Task description:
Where the listing below has a line with "How do I perform: Click second", write out exactly that line and every line after it, stopping after the line with "Task: Open the Keying popover in timeline".

*** Opening Listed entries ***

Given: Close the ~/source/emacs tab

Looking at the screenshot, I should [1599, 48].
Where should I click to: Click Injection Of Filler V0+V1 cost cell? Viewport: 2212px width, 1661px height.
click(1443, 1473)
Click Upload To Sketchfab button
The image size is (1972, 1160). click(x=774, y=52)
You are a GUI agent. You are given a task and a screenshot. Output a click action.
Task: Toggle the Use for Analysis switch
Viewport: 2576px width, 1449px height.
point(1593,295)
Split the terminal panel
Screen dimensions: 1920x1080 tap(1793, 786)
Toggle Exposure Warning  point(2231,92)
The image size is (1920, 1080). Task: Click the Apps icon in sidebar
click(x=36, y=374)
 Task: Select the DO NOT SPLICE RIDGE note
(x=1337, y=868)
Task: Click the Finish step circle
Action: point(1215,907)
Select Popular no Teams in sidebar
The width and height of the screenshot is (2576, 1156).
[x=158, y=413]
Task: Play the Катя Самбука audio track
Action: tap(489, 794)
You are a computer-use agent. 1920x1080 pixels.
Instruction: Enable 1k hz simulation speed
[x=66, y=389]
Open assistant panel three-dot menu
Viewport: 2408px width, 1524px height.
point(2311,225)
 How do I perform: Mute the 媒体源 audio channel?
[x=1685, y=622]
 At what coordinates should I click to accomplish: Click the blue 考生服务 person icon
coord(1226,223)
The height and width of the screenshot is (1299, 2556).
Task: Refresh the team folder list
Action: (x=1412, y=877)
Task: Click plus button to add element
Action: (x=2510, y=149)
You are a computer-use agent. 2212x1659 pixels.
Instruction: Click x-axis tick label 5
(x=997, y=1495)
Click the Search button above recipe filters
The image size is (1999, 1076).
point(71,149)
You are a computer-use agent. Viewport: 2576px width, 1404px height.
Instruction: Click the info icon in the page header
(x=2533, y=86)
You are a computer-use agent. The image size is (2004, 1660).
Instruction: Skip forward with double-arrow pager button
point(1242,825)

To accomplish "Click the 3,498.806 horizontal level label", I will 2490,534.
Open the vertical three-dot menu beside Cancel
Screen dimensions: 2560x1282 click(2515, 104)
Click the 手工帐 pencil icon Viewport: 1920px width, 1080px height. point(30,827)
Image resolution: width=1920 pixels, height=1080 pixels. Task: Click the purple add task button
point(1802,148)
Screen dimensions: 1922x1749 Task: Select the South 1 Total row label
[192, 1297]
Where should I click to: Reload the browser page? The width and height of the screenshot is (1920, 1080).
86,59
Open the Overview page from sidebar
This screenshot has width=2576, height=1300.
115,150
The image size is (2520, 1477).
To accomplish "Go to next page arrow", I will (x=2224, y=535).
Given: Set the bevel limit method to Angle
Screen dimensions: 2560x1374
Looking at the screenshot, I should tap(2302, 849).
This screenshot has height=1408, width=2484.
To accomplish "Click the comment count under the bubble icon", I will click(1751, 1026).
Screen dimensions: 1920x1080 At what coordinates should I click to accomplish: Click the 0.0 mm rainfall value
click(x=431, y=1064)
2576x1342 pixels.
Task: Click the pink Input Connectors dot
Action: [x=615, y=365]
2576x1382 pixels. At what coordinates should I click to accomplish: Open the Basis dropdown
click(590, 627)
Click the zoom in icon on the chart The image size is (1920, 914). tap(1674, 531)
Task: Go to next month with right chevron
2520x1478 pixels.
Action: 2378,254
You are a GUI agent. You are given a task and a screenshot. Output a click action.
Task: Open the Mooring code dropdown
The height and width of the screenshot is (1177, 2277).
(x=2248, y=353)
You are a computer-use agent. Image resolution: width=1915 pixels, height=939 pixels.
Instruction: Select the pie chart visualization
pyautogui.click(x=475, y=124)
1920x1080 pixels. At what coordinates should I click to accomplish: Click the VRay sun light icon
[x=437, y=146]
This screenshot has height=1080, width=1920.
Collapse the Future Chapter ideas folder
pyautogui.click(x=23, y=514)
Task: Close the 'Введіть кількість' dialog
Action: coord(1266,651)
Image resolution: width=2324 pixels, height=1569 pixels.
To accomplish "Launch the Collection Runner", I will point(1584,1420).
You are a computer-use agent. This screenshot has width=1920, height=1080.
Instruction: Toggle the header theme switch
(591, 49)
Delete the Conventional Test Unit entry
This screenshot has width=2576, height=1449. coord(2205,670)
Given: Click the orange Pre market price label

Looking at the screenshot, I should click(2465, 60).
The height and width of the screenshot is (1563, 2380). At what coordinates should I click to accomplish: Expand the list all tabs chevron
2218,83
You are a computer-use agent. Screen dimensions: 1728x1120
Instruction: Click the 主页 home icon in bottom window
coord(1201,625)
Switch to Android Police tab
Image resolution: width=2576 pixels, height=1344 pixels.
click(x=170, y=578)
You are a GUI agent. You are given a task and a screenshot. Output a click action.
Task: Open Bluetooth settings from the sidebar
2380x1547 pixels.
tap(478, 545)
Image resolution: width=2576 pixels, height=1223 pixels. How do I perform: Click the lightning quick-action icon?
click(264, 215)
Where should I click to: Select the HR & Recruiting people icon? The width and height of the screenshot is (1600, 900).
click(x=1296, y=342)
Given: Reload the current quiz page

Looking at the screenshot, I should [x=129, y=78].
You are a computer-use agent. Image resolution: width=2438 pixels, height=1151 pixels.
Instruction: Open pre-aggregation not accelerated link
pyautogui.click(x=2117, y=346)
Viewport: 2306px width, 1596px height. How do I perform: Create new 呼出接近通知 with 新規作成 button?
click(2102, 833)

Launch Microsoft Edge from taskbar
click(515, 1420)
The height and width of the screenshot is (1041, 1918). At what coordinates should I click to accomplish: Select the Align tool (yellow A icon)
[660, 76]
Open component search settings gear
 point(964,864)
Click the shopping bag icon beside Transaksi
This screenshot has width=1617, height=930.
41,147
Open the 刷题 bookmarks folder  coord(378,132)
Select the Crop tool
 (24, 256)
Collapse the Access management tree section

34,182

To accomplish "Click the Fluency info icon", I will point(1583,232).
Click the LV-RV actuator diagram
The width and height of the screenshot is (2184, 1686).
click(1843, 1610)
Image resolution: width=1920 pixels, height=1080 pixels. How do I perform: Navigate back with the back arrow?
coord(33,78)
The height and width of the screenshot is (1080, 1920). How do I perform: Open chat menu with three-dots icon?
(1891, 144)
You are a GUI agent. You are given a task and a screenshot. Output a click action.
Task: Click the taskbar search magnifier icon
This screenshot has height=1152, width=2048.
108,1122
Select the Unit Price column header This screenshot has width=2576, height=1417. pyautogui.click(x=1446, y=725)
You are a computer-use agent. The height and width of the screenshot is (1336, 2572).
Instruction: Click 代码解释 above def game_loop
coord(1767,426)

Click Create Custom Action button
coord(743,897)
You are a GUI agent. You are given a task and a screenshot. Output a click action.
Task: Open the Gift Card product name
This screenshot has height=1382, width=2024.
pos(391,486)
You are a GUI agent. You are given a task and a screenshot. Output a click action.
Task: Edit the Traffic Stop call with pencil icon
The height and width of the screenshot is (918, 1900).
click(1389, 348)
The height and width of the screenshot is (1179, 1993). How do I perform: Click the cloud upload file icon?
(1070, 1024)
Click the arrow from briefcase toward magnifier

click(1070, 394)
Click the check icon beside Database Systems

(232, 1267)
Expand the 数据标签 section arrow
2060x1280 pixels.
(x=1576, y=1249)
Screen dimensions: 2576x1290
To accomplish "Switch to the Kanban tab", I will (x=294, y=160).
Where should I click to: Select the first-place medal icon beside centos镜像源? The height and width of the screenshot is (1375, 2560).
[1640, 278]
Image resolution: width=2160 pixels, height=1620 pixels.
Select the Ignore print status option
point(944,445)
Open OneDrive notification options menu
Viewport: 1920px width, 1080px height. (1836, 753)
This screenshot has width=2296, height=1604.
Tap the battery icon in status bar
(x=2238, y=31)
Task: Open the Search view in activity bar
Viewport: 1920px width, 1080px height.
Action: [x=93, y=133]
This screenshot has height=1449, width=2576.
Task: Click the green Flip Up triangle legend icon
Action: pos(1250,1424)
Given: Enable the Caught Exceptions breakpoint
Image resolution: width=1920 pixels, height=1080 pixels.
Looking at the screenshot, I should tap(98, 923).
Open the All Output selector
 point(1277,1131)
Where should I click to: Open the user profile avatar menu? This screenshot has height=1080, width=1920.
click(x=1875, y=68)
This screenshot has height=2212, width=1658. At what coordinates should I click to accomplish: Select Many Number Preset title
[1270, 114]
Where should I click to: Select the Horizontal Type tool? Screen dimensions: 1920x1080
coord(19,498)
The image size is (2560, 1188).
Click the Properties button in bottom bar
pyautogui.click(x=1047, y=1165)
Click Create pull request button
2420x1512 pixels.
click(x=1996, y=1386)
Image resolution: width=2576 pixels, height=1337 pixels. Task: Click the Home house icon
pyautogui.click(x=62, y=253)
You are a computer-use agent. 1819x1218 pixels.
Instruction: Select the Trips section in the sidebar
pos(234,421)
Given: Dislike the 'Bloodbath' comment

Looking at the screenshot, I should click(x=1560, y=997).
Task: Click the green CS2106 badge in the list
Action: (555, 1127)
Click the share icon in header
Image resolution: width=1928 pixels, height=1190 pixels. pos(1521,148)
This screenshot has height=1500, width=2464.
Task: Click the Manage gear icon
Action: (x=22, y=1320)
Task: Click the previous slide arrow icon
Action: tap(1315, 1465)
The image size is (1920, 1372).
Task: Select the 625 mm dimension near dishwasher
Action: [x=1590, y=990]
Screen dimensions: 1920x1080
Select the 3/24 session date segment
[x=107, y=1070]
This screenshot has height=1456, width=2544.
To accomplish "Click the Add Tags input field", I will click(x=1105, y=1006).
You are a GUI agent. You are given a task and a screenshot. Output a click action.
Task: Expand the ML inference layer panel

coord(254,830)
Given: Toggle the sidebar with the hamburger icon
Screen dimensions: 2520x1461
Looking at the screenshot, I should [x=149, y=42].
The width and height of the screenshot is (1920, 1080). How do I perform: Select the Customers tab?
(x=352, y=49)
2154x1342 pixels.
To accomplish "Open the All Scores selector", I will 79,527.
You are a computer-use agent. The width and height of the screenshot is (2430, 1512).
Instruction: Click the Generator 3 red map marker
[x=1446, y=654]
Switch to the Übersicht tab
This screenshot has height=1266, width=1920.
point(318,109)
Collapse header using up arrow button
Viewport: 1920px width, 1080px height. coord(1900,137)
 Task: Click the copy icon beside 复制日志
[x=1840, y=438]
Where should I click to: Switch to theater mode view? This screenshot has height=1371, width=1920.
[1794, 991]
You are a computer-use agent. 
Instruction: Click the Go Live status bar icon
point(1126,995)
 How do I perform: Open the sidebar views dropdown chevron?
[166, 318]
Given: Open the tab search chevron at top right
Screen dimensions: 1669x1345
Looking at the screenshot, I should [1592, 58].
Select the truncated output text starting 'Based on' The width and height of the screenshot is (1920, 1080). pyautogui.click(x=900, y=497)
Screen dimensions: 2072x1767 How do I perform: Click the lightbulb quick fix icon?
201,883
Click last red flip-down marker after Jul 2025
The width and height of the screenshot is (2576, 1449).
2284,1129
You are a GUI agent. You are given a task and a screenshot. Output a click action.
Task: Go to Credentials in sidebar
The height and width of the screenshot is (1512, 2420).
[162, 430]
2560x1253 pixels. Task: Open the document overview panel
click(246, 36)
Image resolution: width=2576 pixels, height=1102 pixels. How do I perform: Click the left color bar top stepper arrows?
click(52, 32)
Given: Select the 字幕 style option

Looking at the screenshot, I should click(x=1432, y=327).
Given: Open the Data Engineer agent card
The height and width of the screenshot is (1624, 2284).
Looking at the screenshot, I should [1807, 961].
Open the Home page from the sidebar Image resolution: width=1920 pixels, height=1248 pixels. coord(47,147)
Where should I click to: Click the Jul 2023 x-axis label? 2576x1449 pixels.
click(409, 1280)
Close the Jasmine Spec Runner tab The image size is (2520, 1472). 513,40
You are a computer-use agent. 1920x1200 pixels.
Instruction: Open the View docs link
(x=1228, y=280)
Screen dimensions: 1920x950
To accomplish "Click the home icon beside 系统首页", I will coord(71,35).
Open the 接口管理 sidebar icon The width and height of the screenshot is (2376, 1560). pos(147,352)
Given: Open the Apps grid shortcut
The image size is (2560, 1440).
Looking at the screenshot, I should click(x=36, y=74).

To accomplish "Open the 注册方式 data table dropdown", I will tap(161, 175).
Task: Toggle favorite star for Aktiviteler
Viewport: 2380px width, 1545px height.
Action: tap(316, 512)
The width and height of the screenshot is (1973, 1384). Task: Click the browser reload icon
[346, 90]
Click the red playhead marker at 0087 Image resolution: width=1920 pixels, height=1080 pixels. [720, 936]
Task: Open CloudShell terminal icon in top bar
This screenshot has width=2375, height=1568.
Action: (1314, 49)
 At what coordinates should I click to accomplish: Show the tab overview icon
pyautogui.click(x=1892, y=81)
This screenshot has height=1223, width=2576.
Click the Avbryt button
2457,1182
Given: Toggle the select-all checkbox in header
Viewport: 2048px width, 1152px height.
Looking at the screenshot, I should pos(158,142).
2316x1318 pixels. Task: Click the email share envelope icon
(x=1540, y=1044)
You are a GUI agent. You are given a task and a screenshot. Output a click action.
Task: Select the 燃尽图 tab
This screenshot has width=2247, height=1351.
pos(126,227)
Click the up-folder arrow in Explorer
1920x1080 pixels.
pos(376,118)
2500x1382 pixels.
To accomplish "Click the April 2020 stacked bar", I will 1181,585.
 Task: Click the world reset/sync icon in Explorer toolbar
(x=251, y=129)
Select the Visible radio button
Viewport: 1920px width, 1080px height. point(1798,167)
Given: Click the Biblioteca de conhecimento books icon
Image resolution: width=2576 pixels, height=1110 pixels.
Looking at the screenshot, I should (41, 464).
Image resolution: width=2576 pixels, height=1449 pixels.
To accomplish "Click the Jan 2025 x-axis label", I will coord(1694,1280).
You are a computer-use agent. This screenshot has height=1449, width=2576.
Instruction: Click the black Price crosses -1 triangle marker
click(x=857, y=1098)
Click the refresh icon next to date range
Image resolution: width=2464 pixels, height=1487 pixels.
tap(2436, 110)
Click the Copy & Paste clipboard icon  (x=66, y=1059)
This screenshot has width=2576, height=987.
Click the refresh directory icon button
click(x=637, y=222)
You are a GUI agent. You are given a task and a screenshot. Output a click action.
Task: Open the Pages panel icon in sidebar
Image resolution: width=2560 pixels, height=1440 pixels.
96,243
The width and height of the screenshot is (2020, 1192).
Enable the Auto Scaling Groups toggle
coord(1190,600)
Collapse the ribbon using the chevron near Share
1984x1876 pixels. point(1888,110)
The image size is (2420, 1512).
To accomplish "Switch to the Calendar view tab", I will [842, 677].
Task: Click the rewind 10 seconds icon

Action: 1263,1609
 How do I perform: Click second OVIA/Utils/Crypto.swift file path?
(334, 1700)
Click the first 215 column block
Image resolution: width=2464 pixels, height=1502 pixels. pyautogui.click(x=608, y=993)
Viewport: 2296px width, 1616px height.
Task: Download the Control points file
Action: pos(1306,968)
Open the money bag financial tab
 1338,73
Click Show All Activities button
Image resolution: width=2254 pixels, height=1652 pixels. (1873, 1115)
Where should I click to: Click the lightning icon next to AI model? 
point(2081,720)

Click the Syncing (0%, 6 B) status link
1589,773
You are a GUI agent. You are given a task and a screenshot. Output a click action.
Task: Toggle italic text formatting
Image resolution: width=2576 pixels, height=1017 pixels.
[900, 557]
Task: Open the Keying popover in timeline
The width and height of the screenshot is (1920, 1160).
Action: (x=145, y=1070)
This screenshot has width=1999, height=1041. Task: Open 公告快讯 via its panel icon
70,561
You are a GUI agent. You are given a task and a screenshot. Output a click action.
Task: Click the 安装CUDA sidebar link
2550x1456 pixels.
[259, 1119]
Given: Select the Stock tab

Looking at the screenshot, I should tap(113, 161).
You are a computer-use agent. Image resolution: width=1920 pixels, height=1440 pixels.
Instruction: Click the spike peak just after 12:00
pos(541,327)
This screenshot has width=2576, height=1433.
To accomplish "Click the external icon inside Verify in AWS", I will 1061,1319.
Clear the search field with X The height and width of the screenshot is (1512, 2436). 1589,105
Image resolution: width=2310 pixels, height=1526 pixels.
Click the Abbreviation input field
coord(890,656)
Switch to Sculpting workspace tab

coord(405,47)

*** Closing Listed entries ***

Task output:
 How do I perform: Click second OVIA/Utils/Crypto.swift file path?
(334, 1700)
Click the first 215 column block
Image resolution: width=2464 pixels, height=1502 pixels. pyautogui.click(x=608, y=993)
Viewport: 2296px width, 1616px height.
Task: Download the Control points file
Action: pos(1306,968)
Open the money bag financial tab
 1338,73
Click Show All Activities button
Image resolution: width=2254 pixels, height=1652 pixels. (1873, 1115)
Where should I click to: Click the lightning icon next to AI model? 
point(2081,720)

Click the Syncing (0%, 6 B) status link
1589,773
You are a GUI agent. You are given a task and a screenshot. Output a click action.
Task: Toggle italic text formatting
Image resolution: width=2576 pixels, height=1017 pixels.
[900, 557]
Task: Open the Keying popover in timeline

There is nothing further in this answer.